Daily Mail

Globo turmoil as boss quits after admitting faking sales

- By Rob Davies

GLOBO faces an uncertain future after its boss and finance director quit after apparently admitting that company sales were falsified.

The AIM-listed mobile phone software firm also disclosed that chief executive Costis Papadimitr­akopoulos, a former profession­al windsurfer, sold most of his Globo shares in the days before the allegation­s emerged.

Globo – which sponsors Greek Olympic windsurfin­g hopeful Byron Kokkalanis ( pictured) – is facing the prospect of probes by the London Stock Exchange and the Serious Fraud Office, while joint corporate broker Canaccord Genuity yesterday resigned with immediate effect.

Several directors, including Papadimitr­akopoulos, are understood to have gone AWOL.

Allegation­s of fraudulent accounting at Globo blew up thanks to an investigat­ion by global equity fund Quintessen­tial Capital Management (QCM), which said it was alerted by online rumours.

QCM claimed last week that Globo was ‘massively overstatin­g its revenue and profit by generating fictitious sales invoices from shell companies created and controlled by Globo to pose as legitimate clients’.

Although the company’s shares were suspended on Friday, it initially issued a statement saying that it ‘completely refutes [sic]’ QCM’s allegation­s. But sources close to the firm said Papadimitr­akopoulous admitted on Saturday to fellow board members in a prepared statement that accounts had been falsified.

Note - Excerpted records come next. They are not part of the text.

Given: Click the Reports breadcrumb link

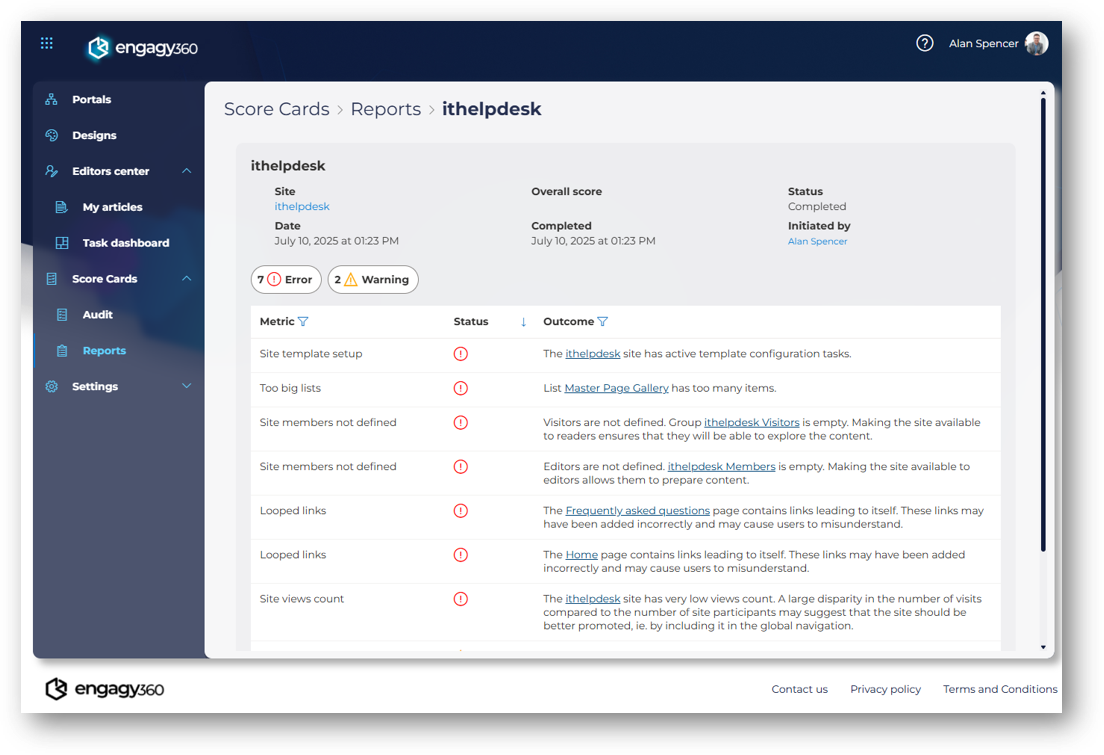Looking at the screenshot, I should click(x=385, y=109).
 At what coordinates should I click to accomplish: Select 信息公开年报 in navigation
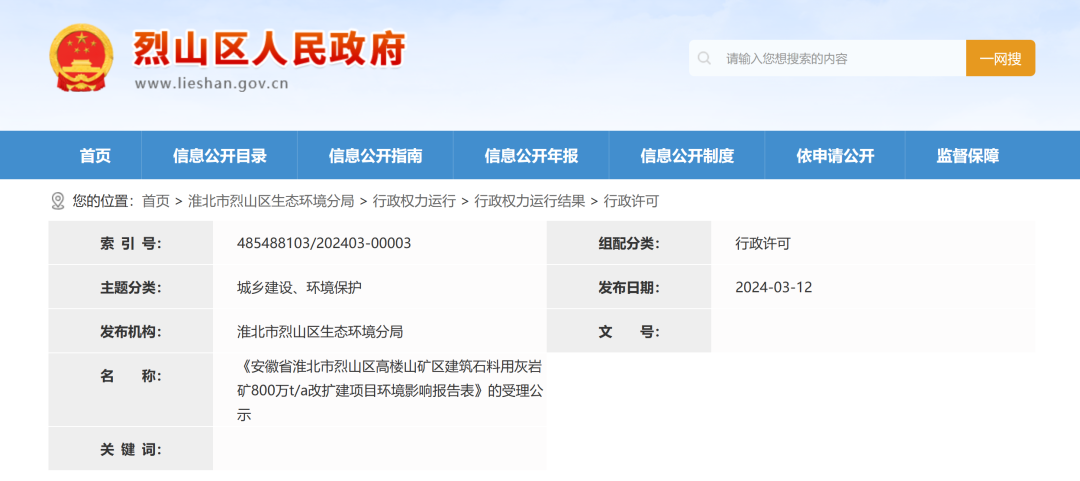pos(531,156)
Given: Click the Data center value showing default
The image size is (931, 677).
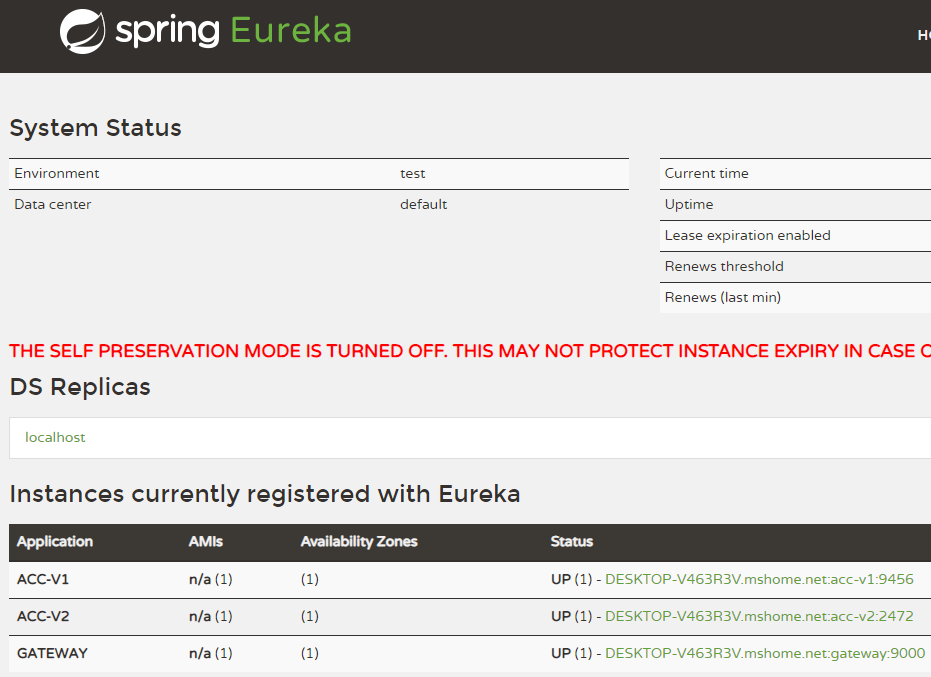Looking at the screenshot, I should coord(423,204).
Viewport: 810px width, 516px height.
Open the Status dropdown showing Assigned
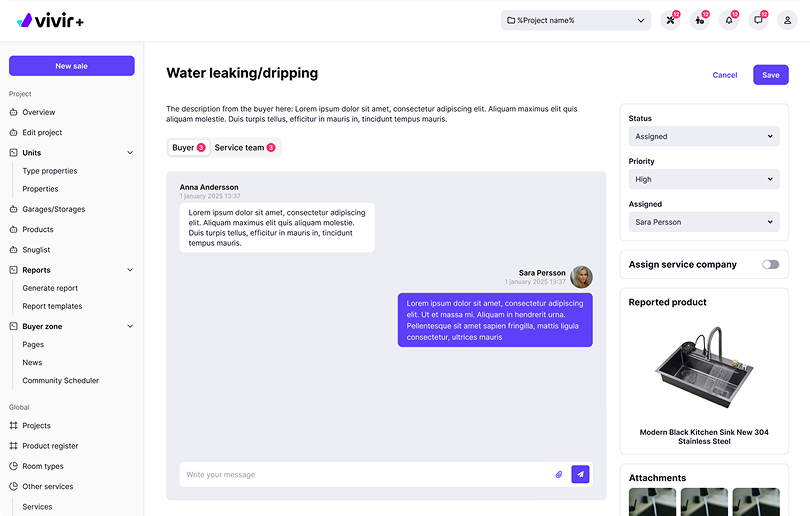704,136
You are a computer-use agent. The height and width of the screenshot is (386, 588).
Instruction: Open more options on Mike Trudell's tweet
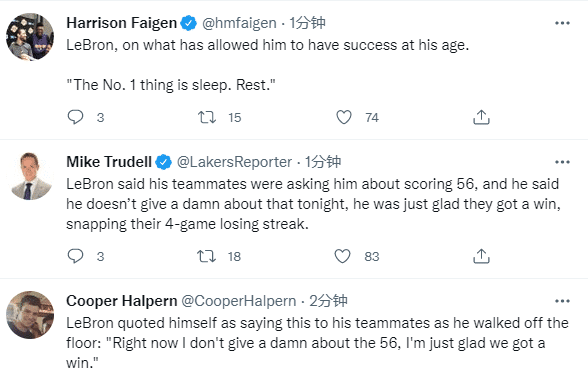point(562,162)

He and finance director Dimitris Gryparis both resigned, while chief operating officer Gerasimos Bonanos was later suspended. The firm has now set up an independen­t board committee and called in external auditors to assess its finances. It also disclosed Papadimitr­akopoulos had sold more than 40m shares, worth more than £12m at Thursday’s opening share price, in the days leading up to the release of QCM’s report.

Globo said it had ‘requested additional details about these dealings and does not yet possess all relevant informatio­n about their timing and nature’.